### WORK INSTRUCTION
There is one span to output from the data below: the lines starting at the line with "Screen dimensions: 1398x418" and ending at the line with "Switch broadcast type". Output it exactly, ends included, nothing more.

·····

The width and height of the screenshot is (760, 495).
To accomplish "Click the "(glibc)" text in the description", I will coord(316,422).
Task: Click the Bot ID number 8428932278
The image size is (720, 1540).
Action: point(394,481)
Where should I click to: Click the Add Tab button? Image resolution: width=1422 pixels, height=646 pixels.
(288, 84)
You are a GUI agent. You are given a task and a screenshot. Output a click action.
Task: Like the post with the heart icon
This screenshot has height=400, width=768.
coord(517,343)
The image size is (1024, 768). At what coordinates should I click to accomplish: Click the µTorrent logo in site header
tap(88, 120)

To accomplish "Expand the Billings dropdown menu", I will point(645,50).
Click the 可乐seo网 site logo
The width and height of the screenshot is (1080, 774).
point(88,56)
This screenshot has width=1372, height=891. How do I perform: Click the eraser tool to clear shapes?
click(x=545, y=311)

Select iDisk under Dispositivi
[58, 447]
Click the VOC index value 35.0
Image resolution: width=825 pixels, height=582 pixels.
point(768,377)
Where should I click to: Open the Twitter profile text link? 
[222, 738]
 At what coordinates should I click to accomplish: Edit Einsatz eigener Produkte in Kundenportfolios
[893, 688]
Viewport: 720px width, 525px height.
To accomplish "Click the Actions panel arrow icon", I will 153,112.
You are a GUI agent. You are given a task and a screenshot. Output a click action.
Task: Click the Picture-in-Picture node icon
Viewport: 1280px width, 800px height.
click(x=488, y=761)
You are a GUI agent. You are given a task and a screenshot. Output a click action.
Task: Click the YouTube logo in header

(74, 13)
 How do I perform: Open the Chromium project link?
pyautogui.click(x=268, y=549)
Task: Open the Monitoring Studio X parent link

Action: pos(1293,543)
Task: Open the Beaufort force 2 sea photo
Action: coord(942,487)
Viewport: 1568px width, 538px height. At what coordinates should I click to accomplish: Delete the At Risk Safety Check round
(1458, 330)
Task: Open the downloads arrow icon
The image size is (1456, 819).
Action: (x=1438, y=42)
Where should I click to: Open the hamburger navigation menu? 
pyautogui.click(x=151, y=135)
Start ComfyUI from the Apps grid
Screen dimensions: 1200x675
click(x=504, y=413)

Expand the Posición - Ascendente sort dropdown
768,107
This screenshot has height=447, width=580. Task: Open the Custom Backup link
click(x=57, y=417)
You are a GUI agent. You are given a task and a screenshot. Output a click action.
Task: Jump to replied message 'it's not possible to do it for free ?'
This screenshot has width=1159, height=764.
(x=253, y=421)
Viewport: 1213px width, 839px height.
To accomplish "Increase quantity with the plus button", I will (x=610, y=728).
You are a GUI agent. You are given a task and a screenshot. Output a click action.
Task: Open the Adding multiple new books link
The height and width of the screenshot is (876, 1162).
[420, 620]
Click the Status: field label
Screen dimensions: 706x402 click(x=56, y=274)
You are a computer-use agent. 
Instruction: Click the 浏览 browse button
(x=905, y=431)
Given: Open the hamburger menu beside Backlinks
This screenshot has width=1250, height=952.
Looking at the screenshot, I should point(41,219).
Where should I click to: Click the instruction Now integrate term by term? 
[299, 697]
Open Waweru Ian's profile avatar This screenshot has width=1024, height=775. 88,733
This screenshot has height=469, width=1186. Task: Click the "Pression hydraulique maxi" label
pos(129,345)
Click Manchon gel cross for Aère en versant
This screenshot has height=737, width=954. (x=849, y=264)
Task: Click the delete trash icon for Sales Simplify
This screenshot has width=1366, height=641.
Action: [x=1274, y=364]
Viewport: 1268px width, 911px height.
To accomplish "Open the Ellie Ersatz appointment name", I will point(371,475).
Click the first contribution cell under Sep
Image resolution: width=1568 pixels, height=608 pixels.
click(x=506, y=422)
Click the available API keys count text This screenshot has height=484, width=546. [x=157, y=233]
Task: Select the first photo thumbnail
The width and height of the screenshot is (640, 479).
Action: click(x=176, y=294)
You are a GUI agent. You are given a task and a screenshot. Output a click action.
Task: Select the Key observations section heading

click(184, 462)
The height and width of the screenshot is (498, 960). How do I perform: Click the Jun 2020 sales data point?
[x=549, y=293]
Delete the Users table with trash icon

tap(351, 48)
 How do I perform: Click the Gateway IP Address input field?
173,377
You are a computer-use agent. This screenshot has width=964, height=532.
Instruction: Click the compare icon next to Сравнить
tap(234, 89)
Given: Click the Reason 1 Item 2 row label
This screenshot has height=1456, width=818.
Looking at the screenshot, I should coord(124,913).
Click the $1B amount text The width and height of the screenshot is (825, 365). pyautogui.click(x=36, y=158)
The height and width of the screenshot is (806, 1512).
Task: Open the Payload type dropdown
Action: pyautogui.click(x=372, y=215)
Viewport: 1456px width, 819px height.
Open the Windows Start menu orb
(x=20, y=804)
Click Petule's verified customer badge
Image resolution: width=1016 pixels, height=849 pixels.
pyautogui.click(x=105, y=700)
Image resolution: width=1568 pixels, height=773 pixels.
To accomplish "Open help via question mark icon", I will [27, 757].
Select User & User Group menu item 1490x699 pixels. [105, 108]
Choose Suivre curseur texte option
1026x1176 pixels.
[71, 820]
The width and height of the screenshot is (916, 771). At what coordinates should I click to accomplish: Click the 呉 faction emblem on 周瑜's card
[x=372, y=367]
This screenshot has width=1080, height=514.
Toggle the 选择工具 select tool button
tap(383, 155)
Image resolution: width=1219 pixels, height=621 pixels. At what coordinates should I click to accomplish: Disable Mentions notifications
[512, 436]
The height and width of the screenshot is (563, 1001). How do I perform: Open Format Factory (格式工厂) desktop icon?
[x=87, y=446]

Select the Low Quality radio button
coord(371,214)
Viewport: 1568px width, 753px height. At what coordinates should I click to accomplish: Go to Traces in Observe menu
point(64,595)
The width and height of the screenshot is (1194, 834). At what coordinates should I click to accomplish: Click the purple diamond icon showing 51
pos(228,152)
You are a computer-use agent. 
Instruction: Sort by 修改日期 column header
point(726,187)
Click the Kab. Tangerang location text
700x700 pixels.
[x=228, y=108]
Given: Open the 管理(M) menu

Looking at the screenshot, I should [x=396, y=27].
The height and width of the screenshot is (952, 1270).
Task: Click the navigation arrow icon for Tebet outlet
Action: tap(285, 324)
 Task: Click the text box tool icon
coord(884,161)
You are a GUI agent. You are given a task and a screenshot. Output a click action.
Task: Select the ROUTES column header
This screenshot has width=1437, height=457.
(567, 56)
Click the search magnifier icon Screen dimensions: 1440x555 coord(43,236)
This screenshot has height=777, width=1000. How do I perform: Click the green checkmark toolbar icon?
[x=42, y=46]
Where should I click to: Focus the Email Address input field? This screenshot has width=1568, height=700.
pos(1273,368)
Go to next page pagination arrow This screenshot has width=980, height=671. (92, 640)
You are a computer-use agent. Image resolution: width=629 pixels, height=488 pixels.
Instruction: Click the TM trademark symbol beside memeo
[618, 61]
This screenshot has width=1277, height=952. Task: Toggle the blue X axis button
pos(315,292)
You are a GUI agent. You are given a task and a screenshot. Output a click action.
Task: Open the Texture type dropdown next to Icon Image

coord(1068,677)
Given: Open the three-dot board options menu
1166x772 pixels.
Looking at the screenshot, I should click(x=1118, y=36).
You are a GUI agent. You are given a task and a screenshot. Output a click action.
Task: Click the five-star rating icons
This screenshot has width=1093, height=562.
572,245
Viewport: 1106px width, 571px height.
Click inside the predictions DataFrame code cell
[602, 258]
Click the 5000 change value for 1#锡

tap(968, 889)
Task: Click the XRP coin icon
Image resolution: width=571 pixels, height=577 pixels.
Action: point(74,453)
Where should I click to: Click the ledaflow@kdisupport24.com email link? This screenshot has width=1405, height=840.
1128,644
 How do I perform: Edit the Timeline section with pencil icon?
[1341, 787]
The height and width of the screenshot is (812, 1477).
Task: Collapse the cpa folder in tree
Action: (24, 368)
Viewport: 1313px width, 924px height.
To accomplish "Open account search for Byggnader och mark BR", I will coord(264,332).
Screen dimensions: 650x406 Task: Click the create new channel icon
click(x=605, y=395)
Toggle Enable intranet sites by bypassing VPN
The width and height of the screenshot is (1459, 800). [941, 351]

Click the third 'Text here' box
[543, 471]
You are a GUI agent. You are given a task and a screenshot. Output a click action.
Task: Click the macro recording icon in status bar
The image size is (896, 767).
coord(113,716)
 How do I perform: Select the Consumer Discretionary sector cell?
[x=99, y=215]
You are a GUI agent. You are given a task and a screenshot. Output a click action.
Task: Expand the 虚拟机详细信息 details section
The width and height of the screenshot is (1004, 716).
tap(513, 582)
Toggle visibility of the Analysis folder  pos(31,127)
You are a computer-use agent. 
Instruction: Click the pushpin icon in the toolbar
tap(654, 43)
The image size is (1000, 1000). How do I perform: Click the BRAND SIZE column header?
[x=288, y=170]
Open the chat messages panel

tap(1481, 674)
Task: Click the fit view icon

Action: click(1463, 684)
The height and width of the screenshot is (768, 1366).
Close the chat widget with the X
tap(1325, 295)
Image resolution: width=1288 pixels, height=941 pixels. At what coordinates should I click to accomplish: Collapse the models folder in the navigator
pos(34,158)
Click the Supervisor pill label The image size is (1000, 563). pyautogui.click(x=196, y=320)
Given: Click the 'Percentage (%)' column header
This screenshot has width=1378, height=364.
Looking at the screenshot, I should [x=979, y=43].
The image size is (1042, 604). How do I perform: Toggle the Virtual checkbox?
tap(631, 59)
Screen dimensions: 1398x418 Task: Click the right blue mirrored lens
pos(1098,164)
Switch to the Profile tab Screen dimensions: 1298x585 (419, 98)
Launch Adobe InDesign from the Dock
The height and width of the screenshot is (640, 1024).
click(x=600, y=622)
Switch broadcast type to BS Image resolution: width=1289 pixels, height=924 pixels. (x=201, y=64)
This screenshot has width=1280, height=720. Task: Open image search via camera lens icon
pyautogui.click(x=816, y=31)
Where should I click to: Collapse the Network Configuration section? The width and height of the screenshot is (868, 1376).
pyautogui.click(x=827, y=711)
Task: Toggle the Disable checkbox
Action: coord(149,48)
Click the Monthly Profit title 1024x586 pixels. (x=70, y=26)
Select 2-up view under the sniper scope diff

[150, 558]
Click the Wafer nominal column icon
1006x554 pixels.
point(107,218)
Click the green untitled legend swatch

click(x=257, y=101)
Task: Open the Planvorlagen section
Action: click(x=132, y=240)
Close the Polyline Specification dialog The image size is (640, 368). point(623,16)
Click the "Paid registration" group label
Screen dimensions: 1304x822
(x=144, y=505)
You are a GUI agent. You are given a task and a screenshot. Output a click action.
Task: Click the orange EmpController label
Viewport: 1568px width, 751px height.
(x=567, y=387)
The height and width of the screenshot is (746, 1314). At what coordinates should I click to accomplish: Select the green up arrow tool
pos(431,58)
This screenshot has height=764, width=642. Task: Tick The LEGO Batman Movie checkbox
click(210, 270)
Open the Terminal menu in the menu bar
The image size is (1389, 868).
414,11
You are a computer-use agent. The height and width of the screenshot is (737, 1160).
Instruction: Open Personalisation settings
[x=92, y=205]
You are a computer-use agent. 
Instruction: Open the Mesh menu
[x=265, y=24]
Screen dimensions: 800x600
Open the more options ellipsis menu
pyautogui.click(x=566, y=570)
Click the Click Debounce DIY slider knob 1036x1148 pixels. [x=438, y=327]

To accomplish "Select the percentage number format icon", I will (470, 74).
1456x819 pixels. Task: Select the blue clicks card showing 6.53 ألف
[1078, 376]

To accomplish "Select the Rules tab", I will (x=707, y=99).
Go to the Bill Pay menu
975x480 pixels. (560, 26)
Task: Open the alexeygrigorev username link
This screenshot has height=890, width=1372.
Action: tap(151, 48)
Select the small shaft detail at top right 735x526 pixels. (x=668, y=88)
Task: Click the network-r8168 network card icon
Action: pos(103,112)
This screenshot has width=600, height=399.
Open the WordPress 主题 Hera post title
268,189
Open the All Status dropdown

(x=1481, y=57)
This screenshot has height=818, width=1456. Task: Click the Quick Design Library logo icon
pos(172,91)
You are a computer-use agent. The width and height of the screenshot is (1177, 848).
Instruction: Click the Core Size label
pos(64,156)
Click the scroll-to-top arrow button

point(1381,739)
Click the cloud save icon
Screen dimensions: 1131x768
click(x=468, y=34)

·····

### TASK SOLUTION
Screen dimensions: 1398x418 Task: Click the right blue mirrored lens
pos(1098,164)
Switch to the Profile tab Screen dimensions: 1298x585 (419, 98)
Launch Adobe InDesign from the Dock
The height and width of the screenshot is (640, 1024).
click(x=600, y=622)
Switch broadcast type to BS Image resolution: width=1289 pixels, height=924 pixels. (x=201, y=64)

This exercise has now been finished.